▶ **Reading text**
You grab your phone, wishing it’s only just some service coming a bit more busy than expected (OK, it’s Xmas! can happen!) but you see something like: CRITICAL – your images servers are loosing 60% of the packets in the network. PANIC. You think it cannot be possible, those servers were coping fine with the traffic, maybe it’s just the connection to the monitoring server, so you connect to the website and… MORE PANIC. Any page takes more than 10 seconds to load and it doesn’t even have all the images, Chrome is displaying some funny icon instead of that pair of jeans over that gorgeous model.

So first, you check Analytics… Yeah, we are having some big traffic, is it that bad? At the same time you try to think what is happening, the face of your CEO gets to your head, armed with a shotgun, he will definitely kill me, also, if I survive, I will need a new job.

Quick check on the monitoring graphs, something is going on the network, but doesn’t seem to be that bad… Let’s call the Data Centre: oh, yes, the firewall is dying, that old forgotten server is dying too (let’s face it, you have forgotten that old server, it was serving just images!!). The provider might be able to provision a new firewall, but it won’t be ready for another hour or more, and replacing it will be a contractual nightmare.

You have the Head of Web Development on the line, he is ready to move the images to use another domain under the main servers, but it will definitely cause more problems. We are running out of time, xmas is here and the CEO is loading shells on his shotgun, so we switched it quickly. The site is back but definitely slower as we are grabbing power from the app servers just for serving images, putting pressure on the rest of the network, SAN and firewalls. Did I say that it was the biggest day of the year? Maybe the biggest day in the company’s history? That we needed maximum speed? Did I mention the shotgun?

So, let’s call the sky, Cloud Power!!!

▶ **Tasks to carry out**
1. In the outage story, what share of packets does the critical alert say the image servers are losing?
2. Write a continuation of the outage story, picking up after its final line.

▶ **Provided data**
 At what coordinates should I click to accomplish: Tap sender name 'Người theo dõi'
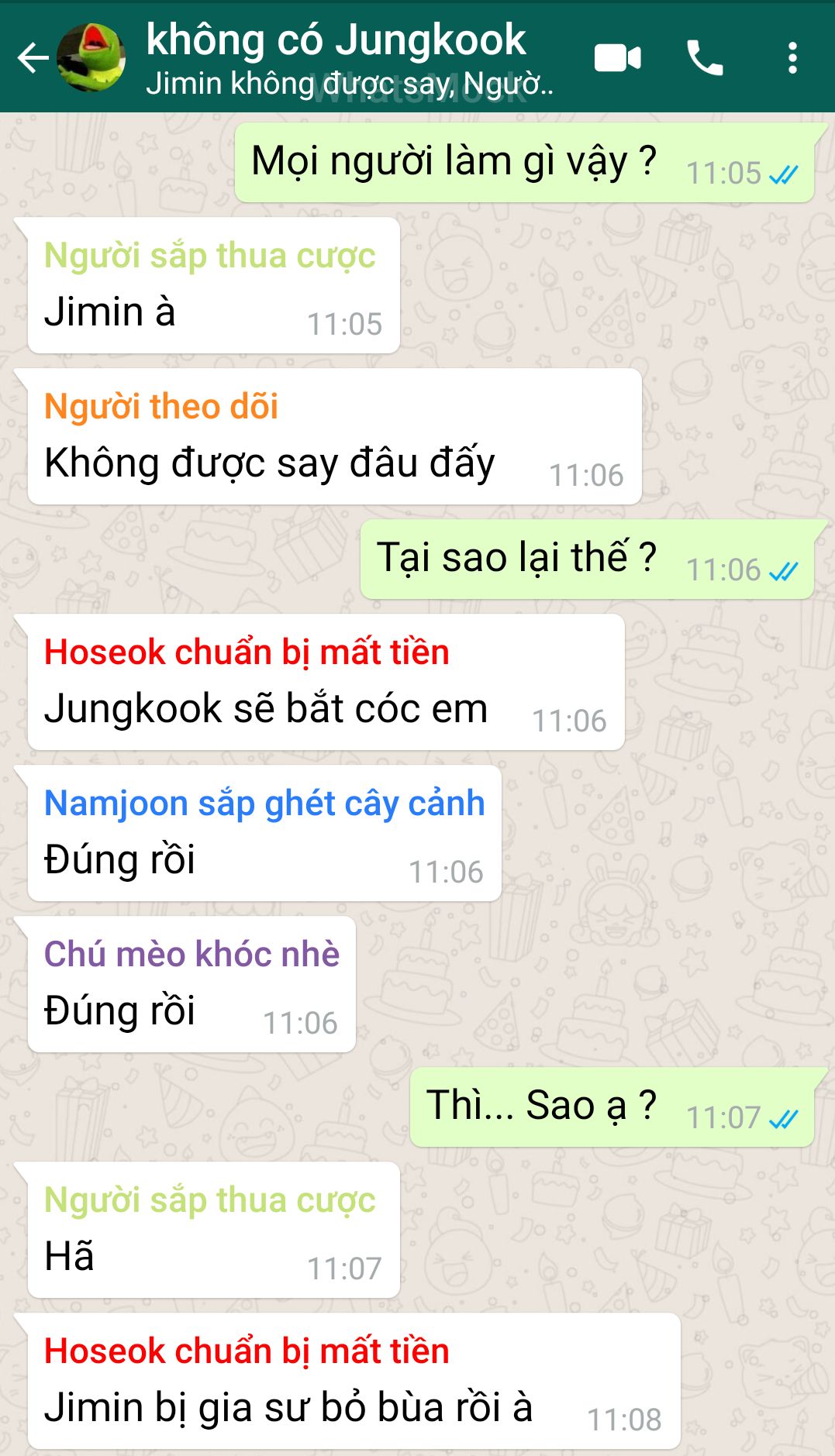point(161,407)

▶ **Answers for the exercise**
1. 60% of the packets.

2.
Amazon saved my life: let’s create a new Amazon CloudFront distribution, and configure the DNS… Come on CloudFront!! 5 Minutes?!?! Really?? Just for setting up a complete ad-hoc CDN, being deployed on around 30 POPs around the world? 5 minutes!! Yes, I’m an speed addict, but, thinking a bit more about it, 5 minutes is OK for setting all that :).

All looks good. Hey, Head of Dev, the CDN is now ready :D, can you run some quick checks? All looks good for him, so, please, send it to production!!

After a minute, we are serving our images from the CDN now, cache seems to be working nice, let’s give it some minutes so it gets warm… We experience an incredible ramp of speed on the site! When you see 200 products per page, the images of the products load now even quicker than the rest of the site!! This looks very good.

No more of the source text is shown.